学習塾における教育の質は、「講師力・授業力」という“商品”によって決まるといっても過言ではありません。その商品を磨き続け、真に価値あるものとするためには、教室長がどのように講師を育てるかが極めて重要です。その鍵となるのが、「競争」「共創」「共奏」の3つの「きょうそう」によるシナジーです。私はこの3つの「きょうそう」が実現されている塾こそが、講師力で他を圧倒し、結果として生徒や保護者から選ばれる存在になっていると確信しています。
まず、「競争」について考えてみます。競争というと、時にギスギスした空気やプレッシャーを連想しがちですが、適切な競争は成長の源です。互いに高め合い、良きライバルとして切磋琢磨する環境は、講師のスキルや授業の質を大きく引き上げます。成績アップや満足度向上という結果が目に見えて表れることで、講師自身も自信と誇りを持つことができます。

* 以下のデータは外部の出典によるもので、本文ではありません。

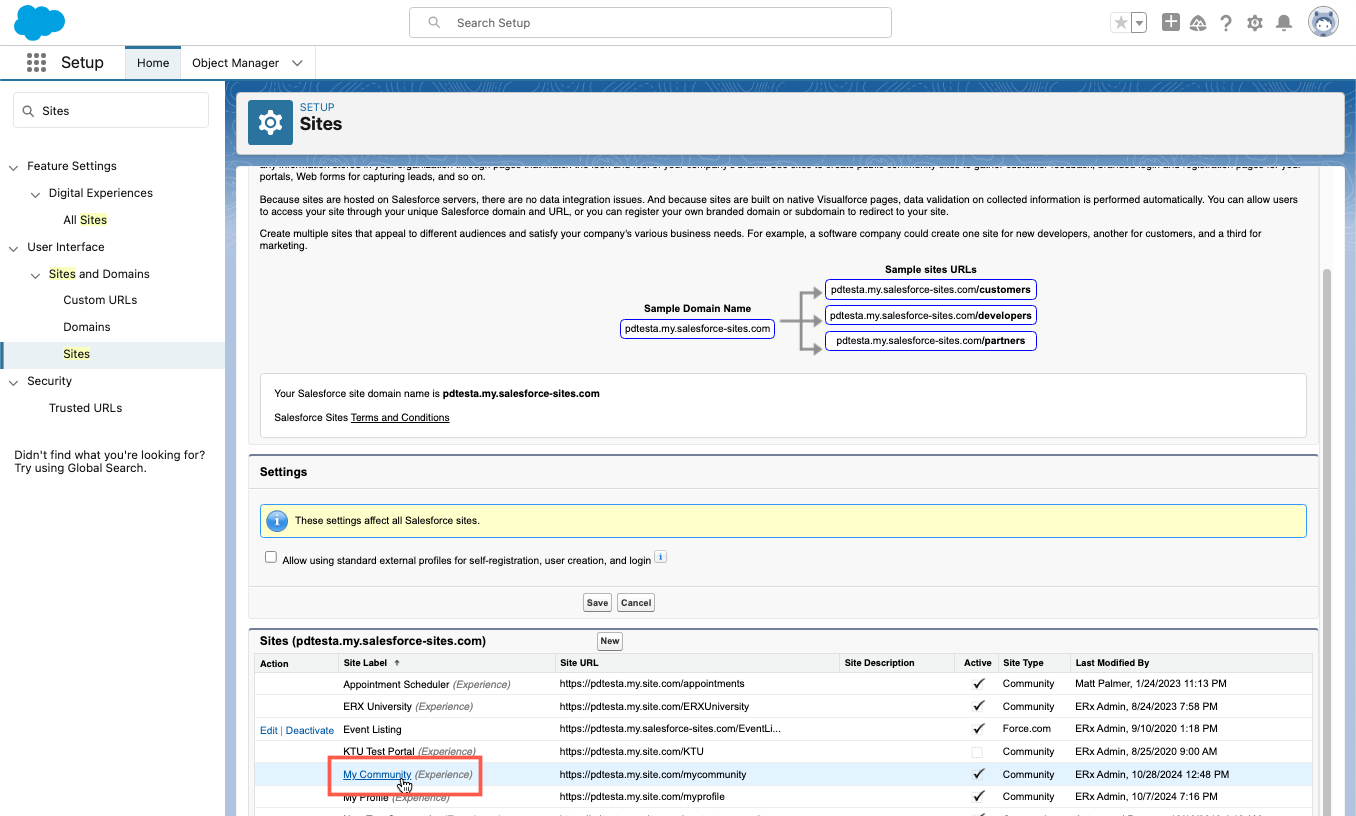Image resolution: width=1356 pixels, height=816 pixels.
Task: Open the My Community site link
Action: click(x=377, y=775)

次に、「共創」は、講師たちが個々の知識や経験を持ち寄り、新しい価値を生み出す過程を意味します。例えば、授業の進め方や教材の工夫、あるいは子どもとの接し方など、一人では見えにくかった改善点や工夫が、仲間との対話を通して浮き彫りになります。講師間での意見交換やミーティングが活発な塾ほど、創造性に富んだ指導が可能になります。
そして最後に、「共奏」。これは音楽のアンサンブルのように、講師それぞれが自分の役割を理解し、全体の調和を意識しながら生徒に向き合う姿勢を意味します。授業という舞台の上で、講師と生徒、あるいは講師同士が調和しながら学びを奏でる。その一体感が、子どもたちの安心感と学ぶ意欲を引き出すのです。

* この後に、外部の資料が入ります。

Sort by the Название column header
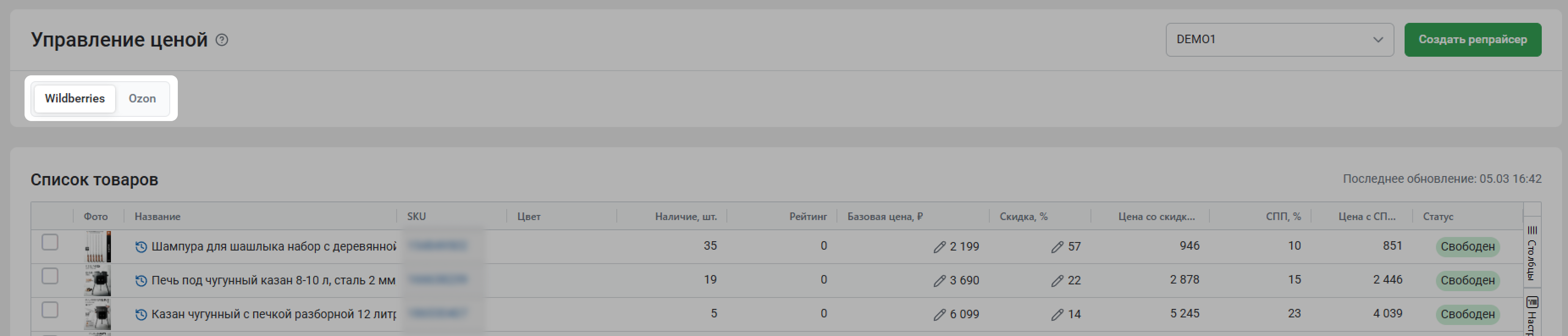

この3つの「きょうそう」が有機的に機能するとき、講師は「ここで働けて良かった」「もっと頑張りたい」と心から感じられるようになります。そうした前向きな気持ちが、授業にもにじみ出て、生徒の学力向上や意欲向上につながります。その結果、体験生はほぼ確実に入塾し、通常の退塾はほとんど発生しないという好循環が生まれるのです。
こうした環境を築くことができれば、教室長は経営や人材育成に追われるばかりではなく、自身の理想とする教育を追求する余裕が生まれます。つまり、3つの「きょうそう」のシナジーを育むことは、単に講師育成のための手段ではなく、教室全体を理想的な学びの場へと変えるための本質的なアプローチなのです。
学習塾における講師の力とは、生徒の未来を支える大きな柱です。その柱を強く、しなやかに育てていくためにも、教室長が「競争」「共創」「共奏」という3つの「きょうそう」の調和を意識しながらリーダーシップを発揮することが、これからの塾運営に求められているのではないでしょうか。